Financement climatique équitable
Le financement climatique doit être réorienté pour atteindre directement les femmes et les enfants en première ligne de la crise. Actuellement, moins de 0,01% du financement climatique mondial atteint les organisations de femmes de base, selon WEDO (Women’s Environment and Development Organization). Des mécanismes comme le Fonds d’adaptation ont commencé à développer des politiques de genre, mais leur mise en œuvre reste inégale.
Des approches novatrices de financement émergent.

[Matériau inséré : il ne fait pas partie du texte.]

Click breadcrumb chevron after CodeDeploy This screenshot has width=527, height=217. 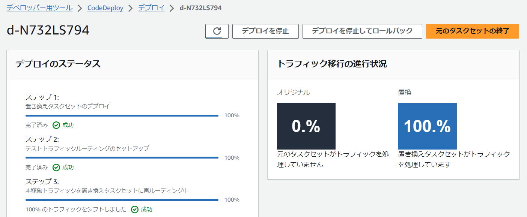131,8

Le Fonds pour les femmes d’Afrique a créé un portefeuille spécifique pour soutenir les initiatives climatiques dirigées par des femmes à l’échelle communautaire. Ces financements directs permettent aux femmes de développer des solutions adaptées à leurs contextes locaux, comme des coopératives d’énergie renouvelable ou des banques de semences résilientes au climat.

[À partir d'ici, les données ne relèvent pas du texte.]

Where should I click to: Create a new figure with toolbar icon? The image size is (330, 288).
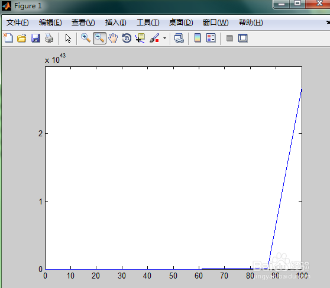(x=8, y=38)
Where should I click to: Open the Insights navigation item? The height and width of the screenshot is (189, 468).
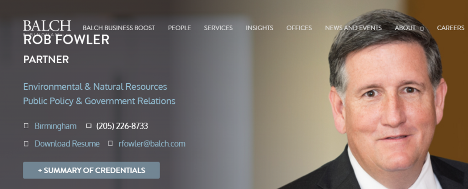pyautogui.click(x=260, y=28)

Pour les enfants, l’investissement dans des infrastructures résilientes au climat est primordial. L’initiative Child-Friendly Cities de l’UNICEF intègre désormais des considérations climatiques dans son cadre, promouvant des espaces urbains qui protègent les enfants des impacts climatiques tout en réduisant les émissions de carbone. À Barcelone, le programme Superblocks transforme des îlots urbains en espaces verts accessibles aux enfants, réduisant simultanément la pollution atmosphérique et les îlots de chaleur urbains.
- Réforme des subventions aux énergies fossiles au profit d’investissements dans les services sociaux
- Mécanismes de financement direct pour les organisations de femmes et de jeunes
- Reconnaissance juridique des droits des générations futures
La justice climatique intergénérationnelle gagne du terrain dans les sphères juridiques et politiques. En Nouvelle-Zélande, le Zero Carbon Act de 2019 a créé une Commission sur le changement climatique qui doit explicitement considérer les impacts de ses recommandations sur les générations futures. Cette institutionnalisation de la perspective intergénérationnelle représente une avancée significative pour les droits des enfants d’aujourd’hui et de demain.
Les savoirs autochtones, souvent préservés et transmis par les femmes, offrent des perspectives précieuses pour une relation plus harmonieuse avec la nature. Le mouvement Buen Vivir en Amérique latine, qui prône une vision du bien-être fondée sur l’harmonie avec la communauté et l’environnement plutôt que sur la croissance économique, inspire des alternatives au modèle de développement extractif qui alimente la crise climatique.
La justice climatique transformatrice reconnaît que les femmes et les enfants ne sont pas seulement des victimes du changement climatique mais des agents de changement essentiels. Leur leadership, leurs connaissances et leurs perspectives sont indispensables pour construire un avenir climatique juste et durable. Cette reconnaissance doit se traduire par un soutien concret à leurs initiatives et par leur inclusion significative dans tous les espaces de gouvernance climatique.